Certain FTP clients (e.g. Windows Explorer) are apparently using the info from the FTP LIST command to determine the expected file size after they download it. When I request the download, Windows Explorer is first trying the FTP SIZE extension (RFC 3659), which the server doesn't support. Then it downloads the entire file (I see the whole contents in Wireshark), but it truncates the file to the size that was reported in the LIST.
What is the expected behavior here? Is Windows Explorer acting outside of spec with this optimization / safety measure?
Our current work-around is to show the file size as bigger than it will ever be in the file listing.
Is there a way to represent an unknown file size in an ls -l
/ FTP LIST? As I read RFC 959, the LIST format is not standardized, but I'm guessing the POSIX ls '-l' format is pretty common, and that Windows Explorer is parsing that.
How should I be handling this situation?
The spec does not say anything about checking the file size against the transferred size, but if you strictly follow the spec you don't know if the file was transferred fully. All you can get on the client is that the data connection closed, but this might be also because of problems on the server side. So the client is trying to work around these limits.

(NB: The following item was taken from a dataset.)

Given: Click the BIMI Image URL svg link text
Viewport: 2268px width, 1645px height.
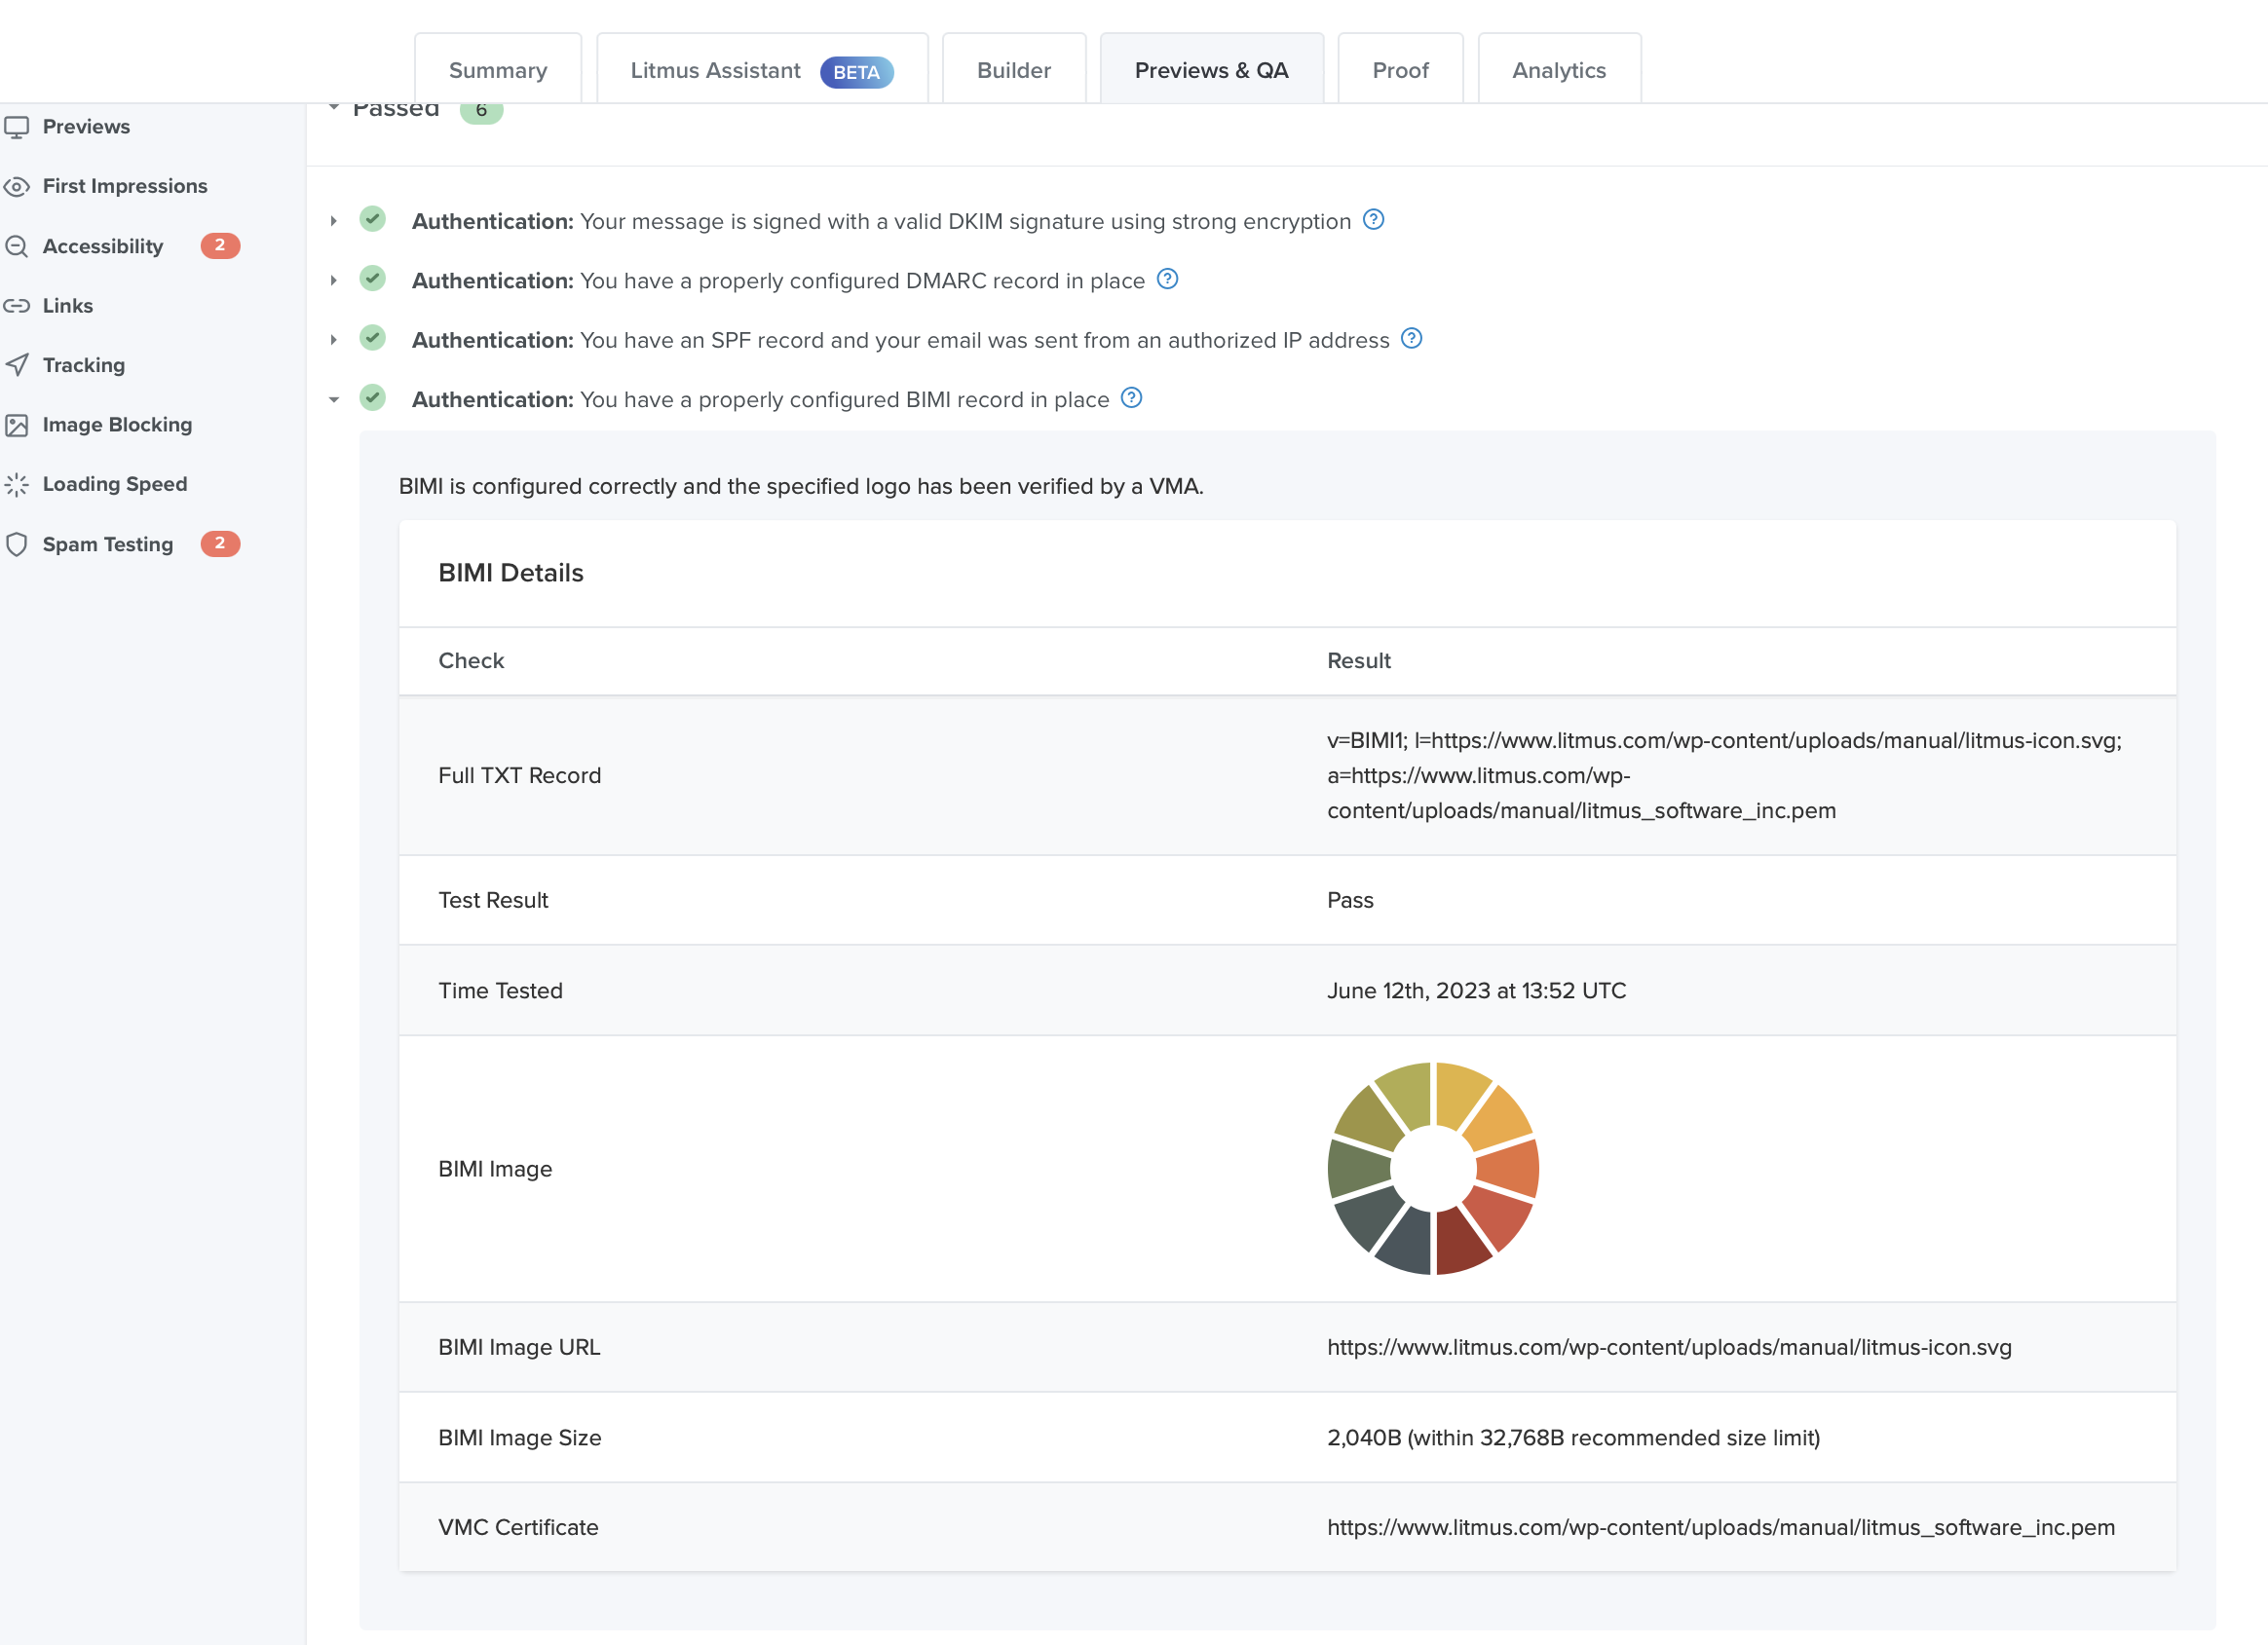Looking at the screenshot, I should click(1668, 1347).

Yes, there is no standardized format, but commonly the output of
ls -l
is used. Since this relates to a file system with static files which all have a known file size there is no way to give something like an "unknown" size. But since the format is not standardized you might try to simply give the file list, without any size (like with NLST).Apart from that your client just implements the typical use case for FTP, i.e. transferring static files. In this case the files sizes are known. But you are using FTP in an atypical way, so you have to deal with these missed expectations and cheat. Since FTP is a nightmare anyway when firewalls or private networks are involved you might better switch to other widely used protocols, like HTTP or WebDAV.